N. Korea offers to shut reactor

U.N. inspectors to be allowed in after Pyongyang gets $25 million frozen in Macau bank

April 12, 2007|By New York Times News Service.

SEOUL, South Korea -- North Korea said it would begin shutting down its main nuclear reactor within a day of retrieving about $25 million that had been frozen in a Macau bank because of U.S. sanctions, Gov. Bill Richardson of New Mexico said yesterday.

North Korea also offered to admit United Nations nuclear inspectors for the first time in more than four years, said Richardson, after an official visit to North Korea and a meeting with senior officials there.

Fulfilling those offers would resolve North Korea's long dispute with the U.S. Treasury. The disagreement has stalled multinational efforts to restart talks on ending North Korea's nuclear weapons program.
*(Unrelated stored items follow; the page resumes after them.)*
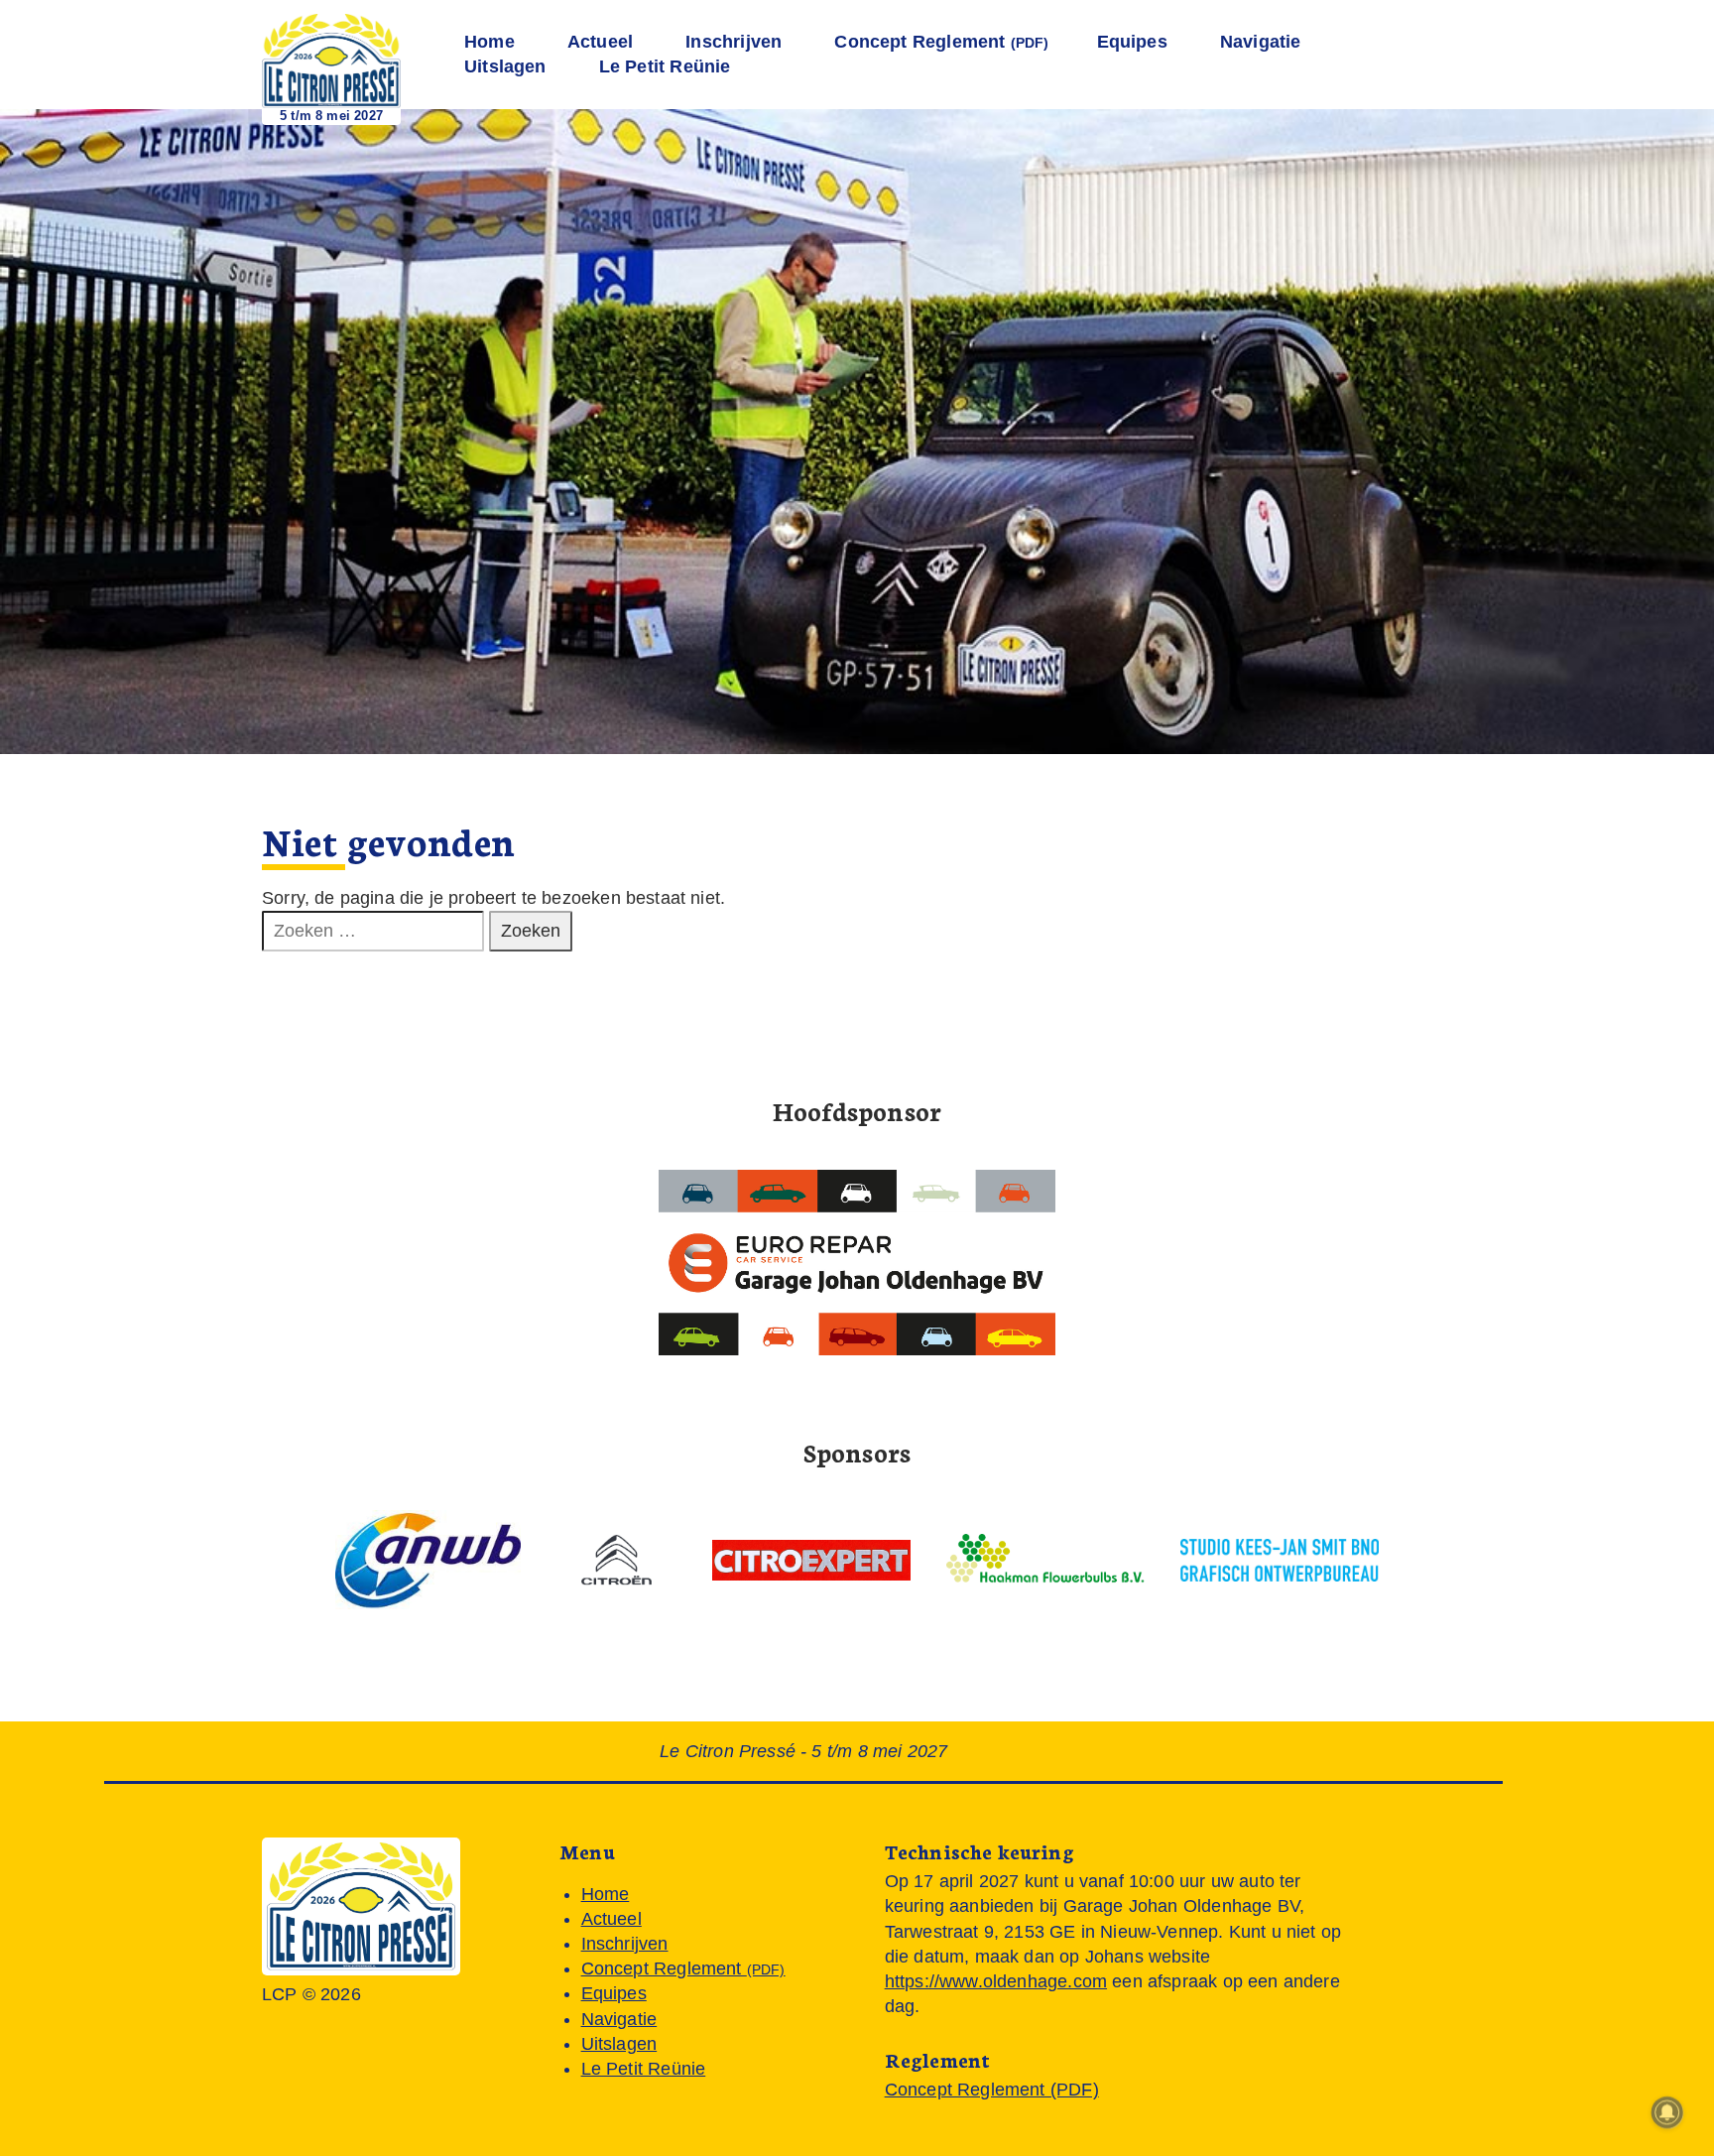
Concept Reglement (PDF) (992, 2089)
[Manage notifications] (1667, 2112)
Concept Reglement (941, 42)
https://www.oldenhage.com (996, 1981)
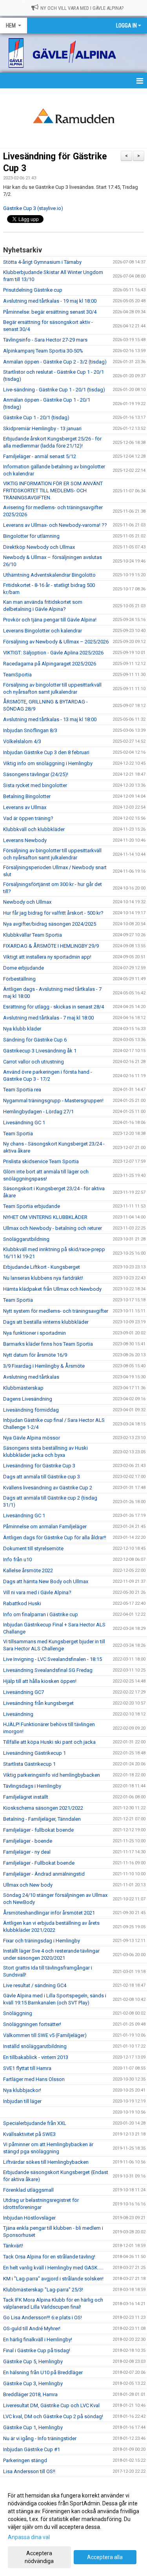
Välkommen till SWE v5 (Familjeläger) (45, 2035)
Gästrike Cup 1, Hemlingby (33, 2427)
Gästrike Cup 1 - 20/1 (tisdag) (36, 417)
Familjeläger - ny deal (27, 1852)
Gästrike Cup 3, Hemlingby (33, 2383)
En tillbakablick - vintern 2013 (35, 2057)
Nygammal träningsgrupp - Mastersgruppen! (53, 1100)
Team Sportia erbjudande (31, 1206)
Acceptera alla (105, 2557)
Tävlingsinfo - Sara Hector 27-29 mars (45, 340)
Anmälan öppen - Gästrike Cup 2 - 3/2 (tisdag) (55, 362)
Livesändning (18, 1714)
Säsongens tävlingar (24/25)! (35, 774)
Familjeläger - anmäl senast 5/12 (39, 456)
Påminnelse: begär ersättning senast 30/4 (49, 312)
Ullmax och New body (28, 1885)
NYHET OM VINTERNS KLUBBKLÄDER (45, 1217)
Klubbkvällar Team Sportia (32, 935)
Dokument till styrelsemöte (33, 1548)
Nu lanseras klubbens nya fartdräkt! (43, 1278)
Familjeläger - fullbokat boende (38, 1830)
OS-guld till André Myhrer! (31, 2328)
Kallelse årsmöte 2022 (28, 1570)
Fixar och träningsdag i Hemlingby (41, 1941)
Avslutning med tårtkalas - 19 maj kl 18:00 (49, 301)
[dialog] (73, 2528)
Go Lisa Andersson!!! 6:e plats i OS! (42, 2317)
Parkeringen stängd (25, 2460)
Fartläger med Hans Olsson (34, 2079)
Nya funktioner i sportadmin (34, 1333)
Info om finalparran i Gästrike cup (40, 1614)
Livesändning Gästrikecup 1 (34, 1753)
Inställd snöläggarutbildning (35, 2046)
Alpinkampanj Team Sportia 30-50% (43, 351)
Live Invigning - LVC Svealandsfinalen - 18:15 (52, 1659)
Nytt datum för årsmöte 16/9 (35, 1355)
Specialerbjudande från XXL (34, 2123)
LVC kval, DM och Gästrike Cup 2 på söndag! (53, 2416)
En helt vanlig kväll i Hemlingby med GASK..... (53, 2268)
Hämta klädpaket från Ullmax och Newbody (52, 1289)
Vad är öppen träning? (28, 818)
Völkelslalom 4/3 (22, 741)
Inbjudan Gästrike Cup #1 (31, 2449)
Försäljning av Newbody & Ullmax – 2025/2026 (56, 642)
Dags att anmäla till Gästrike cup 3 (41, 1477)
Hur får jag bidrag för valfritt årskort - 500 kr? (53, 913)
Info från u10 (17, 1559)
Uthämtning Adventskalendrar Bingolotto (49, 575)
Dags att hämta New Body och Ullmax (45, 1581)
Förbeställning (19, 979)
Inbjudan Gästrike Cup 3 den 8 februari (46, 752)
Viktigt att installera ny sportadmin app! (47, 957)
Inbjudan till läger (22, 2101)
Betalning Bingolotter (27, 796)
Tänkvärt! (13, 2246)
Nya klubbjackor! (22, 2090)
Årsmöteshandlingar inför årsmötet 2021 (49, 1913)
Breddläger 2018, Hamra (30, 2394)
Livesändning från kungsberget (38, 1703)
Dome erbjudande (23, 968)
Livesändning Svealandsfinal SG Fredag (48, 1670)
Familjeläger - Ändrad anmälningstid (44, 1874)
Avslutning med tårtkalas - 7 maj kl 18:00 (48, 1018)
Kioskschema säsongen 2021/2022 (43, 1808)
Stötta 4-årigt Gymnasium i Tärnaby (42, 262)
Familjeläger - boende (27, 1841)
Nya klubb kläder (22, 1029)
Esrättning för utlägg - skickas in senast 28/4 (53, 1007)
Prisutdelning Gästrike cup (32, 290)
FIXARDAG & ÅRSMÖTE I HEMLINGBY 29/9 (51, 946)
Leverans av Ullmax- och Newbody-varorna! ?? (55, 525)
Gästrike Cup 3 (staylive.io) (33, 208)
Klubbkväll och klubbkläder (34, 829)
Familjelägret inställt (25, 1797)
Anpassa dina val (29, 2537)
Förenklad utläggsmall (28, 2190)
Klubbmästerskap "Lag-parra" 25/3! (43, 2290)
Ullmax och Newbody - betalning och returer (52, 1228)
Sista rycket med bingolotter (35, 785)
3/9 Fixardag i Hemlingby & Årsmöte (44, 1366)
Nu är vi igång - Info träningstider (39, 2438)
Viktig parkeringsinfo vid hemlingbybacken (51, 1775)
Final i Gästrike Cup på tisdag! (36, 2350)
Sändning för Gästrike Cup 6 (35, 1040)
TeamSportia (17, 675)
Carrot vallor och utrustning (33, 1062)
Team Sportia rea (22, 1090)
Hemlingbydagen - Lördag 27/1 (38, 1111)
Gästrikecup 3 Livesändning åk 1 (39, 1051)
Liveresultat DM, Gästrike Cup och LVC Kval (51, 2405)
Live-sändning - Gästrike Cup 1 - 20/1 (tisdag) (54, 390)
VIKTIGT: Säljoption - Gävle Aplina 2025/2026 (53, 653)
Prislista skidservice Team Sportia (41, 1161)
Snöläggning (17, 2013)
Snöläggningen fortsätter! (32, 2024)
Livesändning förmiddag (31, 1410)
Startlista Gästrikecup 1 (29, 1764)
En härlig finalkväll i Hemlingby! (37, 2339)
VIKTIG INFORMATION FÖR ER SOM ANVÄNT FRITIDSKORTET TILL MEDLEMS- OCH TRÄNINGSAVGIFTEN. (53, 490)
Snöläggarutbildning (26, 1239)
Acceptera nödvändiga (39, 2557)
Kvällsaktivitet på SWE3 (29, 2134)
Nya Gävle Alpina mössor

In Macau, financial authorities said yesterday that the holders of accounts at the bank, Banco Delta Asia, containing $25 million in deposits tied to North Korea were free to withdraw or transfer the money.

"The North Koreans made it clear that they felt that the Treasury Department had fulfilled its obligations," Richardson said yesterday at a news conference in Seoul. "I'm optimistic about North Korea's willingness to return to the six-party talks and shut down the Yongbyon reactor."

Inspectors from the International Atomic Energy Agency, the U.N. nuclear watchdog, could be invited back to North Korea this weekend, Richardson said.

The last step the North Koreans were awaiting was an official notification from the Macau bank that the money was available, he said. That notification could be issued by this morning.

Richardson, a Democrat running for his party's presidential nomination, led a delegation to North Korea that included Victor D. Cha, President Bush's main policy adviser on North Korea, and Anthony J. Principi, a former secretary of veterans affairs.

The delegation's official mission was to recover remains of American troops killed in the Korean War.

Earlier yesterday, the group crossed the border into South Korea, completing a four-day trip to the North, and bringing back what U.S. officials believe are the remains of six American soldiers.

While in North Korea, delegation members met with the country's main nuclear negotiator, Kim Kye Gwan, and other senior leaders, and pressed North Korean officials to restart the nuclear disarmament process.